Tuesday, March 26, 2019

Mining the Meta Data in your iTunes Library

If you (or your students) use iTunes to keep track of your music then it turns out they have a rich source of data that might be interesting for your students to analyze. I find that if students use their own data they are more interested in looking at that data for analysis. In this case, every song on iTunes (and really, any platform) has a pile of meta data associated with it. In that meta data are things like song name, artist name, album name but also there are numerical values like song length, file size, number of plays etc. So you could have your students get the data from their own library and do the analysis of it.

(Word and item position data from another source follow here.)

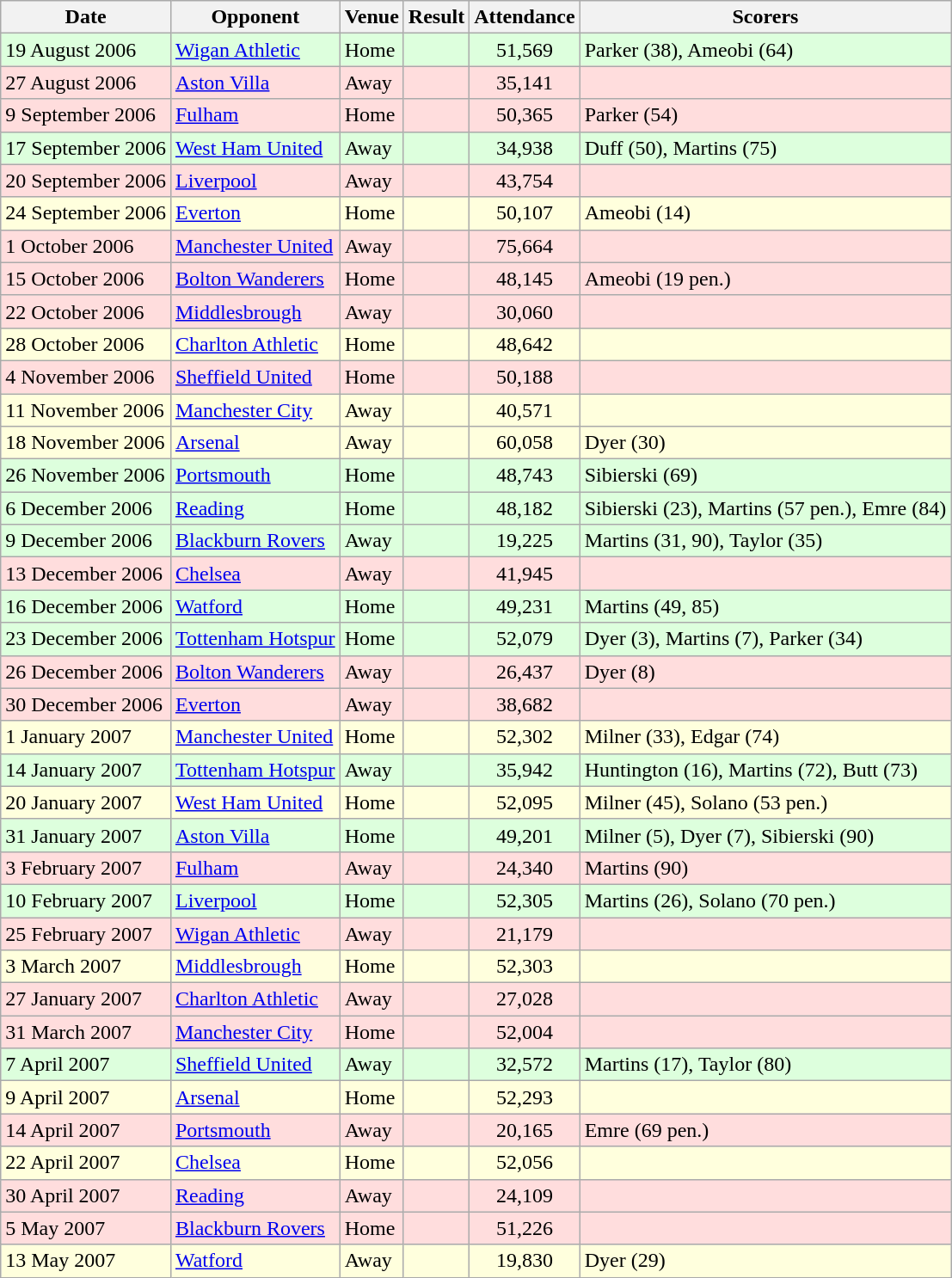
49,201 (525, 835)
51,226 (525, 1228)
Opponent (255, 17)
52,293 (525, 1097)
Martins (90) (765, 868)
48,182 (525, 508)
35,942 (525, 770)
Attendance (525, 17)
22 April 2007 (86, 1163)
52,056 (525, 1163)
16 December 2006 (86, 606)
Milner (33), Edgar (74) (765, 737)
26 December 2006 (86, 672)
35,141 (525, 83)
Dyer (8) (765, 672)
30 December 2006 (86, 704)
9 April 2007 (86, 1097)
27 August 2006 (86, 83)
75,664 (525, 246)
20 September 2006 (86, 181)
30,060 (525, 311)
27 January 2007 (86, 999)
48,145 (525, 279)
52,079 (525, 639)
3 February 2007 (86, 868)
5 May 2007 (86, 1228)
41,945 (525, 574)
52,303 (525, 967)
Milner (45), Solano (53 pen.) (765, 802)
Dyer (3), Martins (7), Parker (34) (765, 639)
34,938 (525, 148)
23 December 2006 (86, 639)
52,305 (525, 900)
17 September 2006 (86, 148)
10 February 2007 (86, 900)
14 January 2007 (86, 770)
52,302 (525, 737)
32,572 (525, 1065)
Sibierski (69) (765, 476)
9 December 2006 (86, 541)
Martins (17), Taylor (80) (765, 1065)
21,179 (525, 933)
Milner (5), Dyer (7), Sibierski (90) (765, 835)
Duff (50), Martins (75) (765, 148)
Dyer (30) (765, 443)
22 October 2006 (86, 311)
18 November 2006 (86, 443)
3 March 2007 (86, 967)
27,028 (525, 999)
Venue (372, 17)
Martins (49, 85) (765, 606)
50,365 (525, 115)
26 November 2006 (86, 476)
50,107 (525, 213)
24,109 (525, 1195)
31 January 2007 (86, 835)
9 September 2006 (86, 115)
19,830 (525, 1261)
Ameobi (19 pen.) (765, 279)
11 November 2006 (86, 410)
52,095 (525, 802)
13 December 2006 (86, 574)
7 April 2007 (86, 1065)
Parker (54) (765, 115)
1 January 2007 (86, 737)
31 March 2007 (86, 1032)
28 October 2006 (86, 344)
1 October 2006 (86, 246)
24 September 2006 (86, 213)
48,642 (525, 344)
38,682 (525, 704)
Result (436, 17)
Emre (69 pen.) (765, 1130)
60,058 (525, 443)
13 May 2007 (86, 1261)
50,188 (525, 377)
48,743 (525, 476)
15 October 2006 (86, 279)
14 April 2007 (86, 1130)
20 January 2007 (86, 802)
19 August 2006 (86, 50)
Ameobi (14) (765, 213)
4 November 2006 (86, 377)
49,231 (525, 606)
Scorers (765, 17)
30 April 2007 (86, 1195)
Martins (31, 90), Taylor (35) (765, 541)
24,340 (525, 868)
Parker (38), Ameobi (64) (765, 50)
26,437 (525, 672)
6 December 2006 (86, 508)
Sibierski (23), Martins (57 pen.), Emre (84) (765, 508)
19,225 (525, 541)
52,004 (525, 1032)
Dyer (29) (765, 1261)
Huntington (16), Martins (72), Butt (73) (765, 770)
Date (86, 17)
20,165 (525, 1130)
43,754 (525, 181)
51,569 (525, 50)
Martins (26), Solano (70 pen.) (765, 900)
40,571 (525, 410)
25 February 2007 (86, 933)
Capture the cell that displays the provided text and extract its [X, Y] central coordinate. 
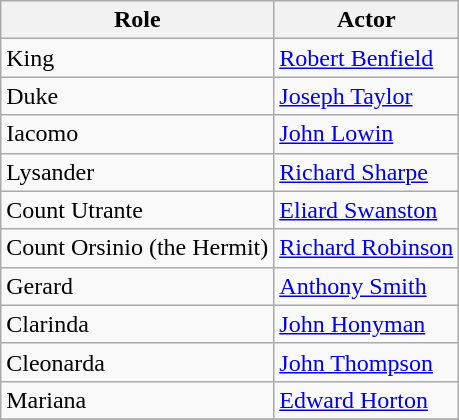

Getting the data from iTunes is pretty easy. Once in iTunes, if they want to get the info from all their music then just click on Songs or if they want to get their data from a favourite playlist then they can click on that. Then click on File, then Library, then Export Playlist. It will then send a .TXT file to the folder of your choice. That .txt file will need a bit of cleaning up, but not much. I suggest importing it into Excel or Google Sheets to clean it up. If you are doing the work in that spreadsheet (or uploading to Desmos) then you're all set. If you plan on importing it into CODAP then save the data as a .CSV file (note that I noticed that even though you should be able to import a .TXT file into CODAP, the format of this one doesn't seem to work, so you have to convert it to a . CSV).

Analysis

Though the data itself is not wildly interesting, you can certainly use it to cover topics like mean, median, standard deviation, and other single variable measures. And maybe have students compare values from their playlists to other students. Note, that the time of the songs are in seconds. So if a histogram is created, it is probably appropriate to have bin widths of 30s or 60s (let students figure this out).

One thing that I think is interesting is that you would expect a very strong (if not perfect) relationship between the time of a song and it's file size. But as you can see there seems to be different relationships. This is due to the bit rate of the file compression. So you might be able to have a conversation about what bit rate is and how it relates to the compression of the file. The lower the bit rate the smaller the file size (for songs of the same length). So you could talk about why you would want a lower or higher bit rate (hint: lower bit rate means poorer quality of the sound but smaller file size, so there is a trade off). In CODAP you can create separate graphs of the bit rate data and the scatter plot of the size vs time then high lite parts of the data to show the different relationships. You could actually hide or show data based on the bit rate to do more specific analysis by isolating just the data from one bit rate.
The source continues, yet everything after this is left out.